(Stored data entries)
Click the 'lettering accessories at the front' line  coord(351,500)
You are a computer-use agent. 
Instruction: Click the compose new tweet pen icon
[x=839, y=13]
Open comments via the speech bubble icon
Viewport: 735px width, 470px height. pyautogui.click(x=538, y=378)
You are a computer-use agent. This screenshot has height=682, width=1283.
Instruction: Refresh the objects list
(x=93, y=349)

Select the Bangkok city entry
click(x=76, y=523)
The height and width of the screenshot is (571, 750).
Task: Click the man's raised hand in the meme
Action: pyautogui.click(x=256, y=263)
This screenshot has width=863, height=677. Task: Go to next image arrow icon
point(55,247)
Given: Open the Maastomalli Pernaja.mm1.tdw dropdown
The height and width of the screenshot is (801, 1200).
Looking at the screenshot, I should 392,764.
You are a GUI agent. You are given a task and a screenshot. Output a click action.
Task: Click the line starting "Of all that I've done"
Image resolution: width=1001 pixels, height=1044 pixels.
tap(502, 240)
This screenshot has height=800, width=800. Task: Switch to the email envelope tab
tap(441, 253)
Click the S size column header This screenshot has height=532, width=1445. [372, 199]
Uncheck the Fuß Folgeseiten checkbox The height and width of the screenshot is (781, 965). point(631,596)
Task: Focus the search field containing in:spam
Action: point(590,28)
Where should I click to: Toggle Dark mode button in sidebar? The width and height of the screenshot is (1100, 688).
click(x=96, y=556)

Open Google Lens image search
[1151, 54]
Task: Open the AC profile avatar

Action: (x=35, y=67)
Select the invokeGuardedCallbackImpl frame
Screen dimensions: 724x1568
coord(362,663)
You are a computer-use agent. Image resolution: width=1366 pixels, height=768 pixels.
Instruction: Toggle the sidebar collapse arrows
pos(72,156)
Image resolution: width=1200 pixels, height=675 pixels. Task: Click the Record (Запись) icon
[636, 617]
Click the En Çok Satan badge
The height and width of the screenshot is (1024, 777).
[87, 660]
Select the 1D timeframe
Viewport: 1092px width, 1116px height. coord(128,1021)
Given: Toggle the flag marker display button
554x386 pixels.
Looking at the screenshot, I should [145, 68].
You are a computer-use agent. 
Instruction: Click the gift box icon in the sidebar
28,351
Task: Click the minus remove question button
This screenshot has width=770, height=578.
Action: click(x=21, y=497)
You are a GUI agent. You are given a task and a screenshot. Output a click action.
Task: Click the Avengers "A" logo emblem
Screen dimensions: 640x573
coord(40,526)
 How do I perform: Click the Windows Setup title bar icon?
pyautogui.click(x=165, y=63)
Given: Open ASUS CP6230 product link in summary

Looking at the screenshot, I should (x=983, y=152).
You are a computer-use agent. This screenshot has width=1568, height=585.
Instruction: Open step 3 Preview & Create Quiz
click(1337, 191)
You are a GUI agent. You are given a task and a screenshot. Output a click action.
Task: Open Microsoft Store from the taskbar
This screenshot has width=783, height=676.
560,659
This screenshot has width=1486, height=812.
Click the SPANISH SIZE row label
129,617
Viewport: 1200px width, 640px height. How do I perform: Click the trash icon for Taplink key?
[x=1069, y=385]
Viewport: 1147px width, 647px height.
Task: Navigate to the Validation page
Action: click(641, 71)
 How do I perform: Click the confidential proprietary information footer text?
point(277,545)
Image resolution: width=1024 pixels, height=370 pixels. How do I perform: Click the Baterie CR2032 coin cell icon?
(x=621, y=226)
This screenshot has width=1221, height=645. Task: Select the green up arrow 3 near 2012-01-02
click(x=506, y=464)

### DIRECTIONS
Reproduce exactly the lines from the one containing "Instruction: Click the gift" through the last line of the records above, including both, and nothing else.

### SOLUTION BELOW
Instruction: Click the gift box icon in the sidebar
28,351
Task: Click the minus remove question button
This screenshot has width=770, height=578.
Action: click(x=21, y=497)
You are a GUI agent. You are given a task and a screenshot. Output a click action.
Task: Click the Avengers "A" logo emblem
Screen dimensions: 640x573
coord(40,526)
 How do I perform: Click the Windows Setup title bar icon?
pyautogui.click(x=165, y=63)
Given: Open ASUS CP6230 product link in summary

Looking at the screenshot, I should (x=983, y=152).
You are a computer-use agent. This screenshot has width=1568, height=585.
Instruction: Open step 3 Preview & Create Quiz
click(1337, 191)
You are a GUI agent. You are given a task and a screenshot. Output a click action.
Task: Open Microsoft Store from the taskbar
This screenshot has width=783, height=676.
560,659
This screenshot has width=1486, height=812.
Click the SPANISH SIZE row label
129,617
Viewport: 1200px width, 640px height. How do I perform: Click the trash icon for Taplink key?
[x=1069, y=385]
Viewport: 1147px width, 647px height.
Task: Navigate to the Validation page
Action: click(641, 71)
 How do I perform: Click the confidential proprietary information footer text?
point(277,545)
Image resolution: width=1024 pixels, height=370 pixels. How do I perform: Click the Baterie CR2032 coin cell icon?
(x=621, y=226)
This screenshot has width=1221, height=645. Task: Select the green up arrow 3 near 2012-01-02
click(x=506, y=464)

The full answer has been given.